**** RECORDED INFORMATION

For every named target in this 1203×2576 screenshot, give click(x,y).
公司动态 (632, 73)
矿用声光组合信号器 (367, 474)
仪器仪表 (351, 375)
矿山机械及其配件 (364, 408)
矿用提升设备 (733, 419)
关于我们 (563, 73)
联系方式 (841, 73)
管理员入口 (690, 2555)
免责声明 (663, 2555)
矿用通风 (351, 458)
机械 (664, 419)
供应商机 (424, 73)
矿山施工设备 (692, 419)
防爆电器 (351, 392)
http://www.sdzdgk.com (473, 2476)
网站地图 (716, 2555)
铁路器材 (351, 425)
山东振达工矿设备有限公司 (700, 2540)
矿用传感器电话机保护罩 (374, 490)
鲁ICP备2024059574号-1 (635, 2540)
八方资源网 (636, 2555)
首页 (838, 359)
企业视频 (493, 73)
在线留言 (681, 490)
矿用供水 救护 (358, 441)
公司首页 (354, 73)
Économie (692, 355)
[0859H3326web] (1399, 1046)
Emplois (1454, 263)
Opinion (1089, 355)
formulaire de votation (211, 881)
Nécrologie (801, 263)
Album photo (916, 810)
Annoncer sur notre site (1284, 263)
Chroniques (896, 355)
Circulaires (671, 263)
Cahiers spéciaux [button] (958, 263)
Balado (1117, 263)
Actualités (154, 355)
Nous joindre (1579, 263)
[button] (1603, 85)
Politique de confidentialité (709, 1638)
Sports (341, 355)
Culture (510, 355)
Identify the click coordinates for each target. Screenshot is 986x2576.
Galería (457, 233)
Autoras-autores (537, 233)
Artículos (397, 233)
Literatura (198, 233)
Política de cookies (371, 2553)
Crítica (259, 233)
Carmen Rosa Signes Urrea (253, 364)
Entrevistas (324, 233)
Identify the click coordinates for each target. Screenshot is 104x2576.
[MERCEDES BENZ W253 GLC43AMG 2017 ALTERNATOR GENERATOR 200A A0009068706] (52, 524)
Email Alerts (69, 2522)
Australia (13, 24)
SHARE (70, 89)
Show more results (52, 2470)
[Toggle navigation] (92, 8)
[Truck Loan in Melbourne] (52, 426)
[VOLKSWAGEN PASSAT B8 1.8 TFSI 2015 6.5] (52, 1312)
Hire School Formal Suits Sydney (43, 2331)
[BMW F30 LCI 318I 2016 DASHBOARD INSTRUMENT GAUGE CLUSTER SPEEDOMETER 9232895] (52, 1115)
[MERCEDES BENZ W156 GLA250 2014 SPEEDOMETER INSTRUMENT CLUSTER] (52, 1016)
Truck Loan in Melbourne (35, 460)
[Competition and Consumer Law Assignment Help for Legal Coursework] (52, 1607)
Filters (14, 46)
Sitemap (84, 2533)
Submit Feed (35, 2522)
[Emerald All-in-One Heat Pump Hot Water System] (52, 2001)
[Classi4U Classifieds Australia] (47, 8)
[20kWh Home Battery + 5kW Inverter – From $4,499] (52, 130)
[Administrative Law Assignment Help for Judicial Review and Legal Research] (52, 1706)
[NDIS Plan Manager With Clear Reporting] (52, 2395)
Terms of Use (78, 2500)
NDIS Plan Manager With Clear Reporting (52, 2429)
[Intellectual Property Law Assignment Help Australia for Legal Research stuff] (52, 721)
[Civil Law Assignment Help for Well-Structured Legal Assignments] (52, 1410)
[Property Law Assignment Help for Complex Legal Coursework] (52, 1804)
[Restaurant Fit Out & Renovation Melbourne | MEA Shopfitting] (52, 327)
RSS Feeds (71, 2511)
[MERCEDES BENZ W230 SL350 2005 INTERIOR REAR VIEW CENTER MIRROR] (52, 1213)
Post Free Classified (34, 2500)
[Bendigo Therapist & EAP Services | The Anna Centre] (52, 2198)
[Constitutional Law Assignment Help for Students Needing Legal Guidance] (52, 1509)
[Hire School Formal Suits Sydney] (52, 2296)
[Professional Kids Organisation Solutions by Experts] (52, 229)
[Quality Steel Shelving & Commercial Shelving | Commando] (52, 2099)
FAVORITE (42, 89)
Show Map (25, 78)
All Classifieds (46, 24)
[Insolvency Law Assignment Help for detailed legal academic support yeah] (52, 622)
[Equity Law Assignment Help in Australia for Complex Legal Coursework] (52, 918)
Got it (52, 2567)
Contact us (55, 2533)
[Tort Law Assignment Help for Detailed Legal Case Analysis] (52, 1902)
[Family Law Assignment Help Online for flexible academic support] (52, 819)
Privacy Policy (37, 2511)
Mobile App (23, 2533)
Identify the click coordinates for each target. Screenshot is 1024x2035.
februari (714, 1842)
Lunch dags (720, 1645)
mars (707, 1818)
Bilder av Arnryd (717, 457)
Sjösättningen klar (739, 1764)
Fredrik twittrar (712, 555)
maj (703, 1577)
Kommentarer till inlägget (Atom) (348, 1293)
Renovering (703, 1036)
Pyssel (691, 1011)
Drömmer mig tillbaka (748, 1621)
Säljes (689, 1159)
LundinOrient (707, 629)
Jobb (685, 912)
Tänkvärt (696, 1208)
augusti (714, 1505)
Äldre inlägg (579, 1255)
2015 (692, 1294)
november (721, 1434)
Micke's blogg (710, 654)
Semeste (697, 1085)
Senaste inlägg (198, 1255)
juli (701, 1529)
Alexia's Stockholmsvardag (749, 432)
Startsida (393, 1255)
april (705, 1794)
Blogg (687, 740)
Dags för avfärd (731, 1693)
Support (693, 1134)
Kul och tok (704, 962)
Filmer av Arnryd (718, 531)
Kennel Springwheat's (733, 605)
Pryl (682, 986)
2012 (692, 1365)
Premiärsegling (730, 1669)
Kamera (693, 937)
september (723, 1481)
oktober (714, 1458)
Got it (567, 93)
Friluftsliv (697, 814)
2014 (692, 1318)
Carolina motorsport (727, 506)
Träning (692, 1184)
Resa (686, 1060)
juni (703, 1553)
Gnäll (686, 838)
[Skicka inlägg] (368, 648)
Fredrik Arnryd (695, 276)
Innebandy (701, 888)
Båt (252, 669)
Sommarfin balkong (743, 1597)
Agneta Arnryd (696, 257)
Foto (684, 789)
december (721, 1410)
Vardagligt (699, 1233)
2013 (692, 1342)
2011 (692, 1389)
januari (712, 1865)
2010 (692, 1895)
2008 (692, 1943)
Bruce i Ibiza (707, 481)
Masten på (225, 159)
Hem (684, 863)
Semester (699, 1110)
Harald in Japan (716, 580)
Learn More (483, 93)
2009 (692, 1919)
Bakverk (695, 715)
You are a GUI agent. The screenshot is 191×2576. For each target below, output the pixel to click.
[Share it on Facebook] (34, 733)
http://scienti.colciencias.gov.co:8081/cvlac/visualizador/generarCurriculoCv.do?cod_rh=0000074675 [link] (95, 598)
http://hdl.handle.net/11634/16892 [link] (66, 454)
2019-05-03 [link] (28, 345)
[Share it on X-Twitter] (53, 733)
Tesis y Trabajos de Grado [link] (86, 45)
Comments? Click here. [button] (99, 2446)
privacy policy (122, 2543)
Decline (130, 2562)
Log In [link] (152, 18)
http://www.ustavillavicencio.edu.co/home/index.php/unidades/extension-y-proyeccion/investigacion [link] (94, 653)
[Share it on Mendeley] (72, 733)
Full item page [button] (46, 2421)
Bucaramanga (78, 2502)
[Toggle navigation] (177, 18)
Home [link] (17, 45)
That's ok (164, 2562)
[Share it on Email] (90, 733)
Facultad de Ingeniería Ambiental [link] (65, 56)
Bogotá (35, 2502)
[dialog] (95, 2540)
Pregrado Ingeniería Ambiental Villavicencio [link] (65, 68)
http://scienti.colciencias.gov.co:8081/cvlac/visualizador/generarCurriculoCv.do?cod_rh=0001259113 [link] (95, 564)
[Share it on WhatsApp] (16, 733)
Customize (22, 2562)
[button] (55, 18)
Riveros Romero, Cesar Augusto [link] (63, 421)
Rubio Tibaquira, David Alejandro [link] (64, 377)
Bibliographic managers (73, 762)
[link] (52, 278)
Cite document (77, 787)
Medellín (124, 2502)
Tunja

********

§ WHAT YOU SHOULD DO:
Begin with the line holding "Resa (686, 1060)" and end with the last line of the material. Write out those lines exactly, and only those.

§ REPLY TO THE TASK:
Resa (686, 1060)
juni (703, 1553)
Gnäll (686, 838)
[Skicka inlägg] (368, 648)
Fredrik Arnryd (695, 276)
Innebandy (701, 888)
Båt (252, 669)
Sommarfin balkong (743, 1597)
Agneta Arnryd (696, 257)
Foto (684, 789)
december (721, 1410)
Vardagligt (699, 1233)
2013 (692, 1342)
2011 (692, 1389)
januari (712, 1865)
2010 (692, 1895)
2008 (692, 1943)
Bruce i Ibiza (707, 481)
Masten på (225, 159)
Hem (684, 863)
Semester (699, 1110)
Harald in Japan (716, 580)
Learn More (483, 93)
2009 (692, 1919)
Bakverk (695, 715)
You are a GUI agent. The screenshot is 191×2576. For each target below, output the pixel to click.
[Share it on Facebook] (34, 733)
http://scienti.colciencias.gov.co:8081/cvlac/visualizador/generarCurriculoCv.do?cod_rh=0000074675 [link] (95, 598)
http://hdl.handle.net/11634/16892 [link] (66, 454)
2019-05-03 [link] (28, 345)
[Share it on X-Twitter] (53, 733)
Tesis y Trabajos de Grado [link] (86, 45)
Comments? Click here. [button] (99, 2446)
privacy policy (122, 2543)
Decline (130, 2562)
Log In [link] (152, 18)
http://www.ustavillavicencio.edu.co/home/index.php/unidades/extension-y-proyeccion/investigacion [link] (94, 653)
[Share it on Mendeley] (72, 733)
Full item page [button] (46, 2421)
Bucaramanga (78, 2502)
[Toggle navigation] (177, 18)
Home [link] (17, 45)
That's ok (164, 2562)
[Share it on Email] (90, 733)
Facultad de Ingeniería Ambiental [link] (65, 56)
Bogotá (35, 2502)
[dialog] (95, 2540)
Pregrado Ingeniería Ambiental Villavicencio [link] (65, 68)
http://scienti.colciencias.gov.co:8081/cvlac/visualizador/generarCurriculoCv.do?cod_rh=0001259113 [link] (95, 564)
[Share it on WhatsApp] (16, 733)
Customize (22, 2562)
[button] (55, 18)
Riveros Romero, Cesar Augusto [link] (63, 421)
Rubio Tibaquira, David Alejandro [link] (64, 377)
Bibliographic managers (73, 762)
[link] (52, 278)
Cite document (77, 787)
Medellín (124, 2502)
Tunja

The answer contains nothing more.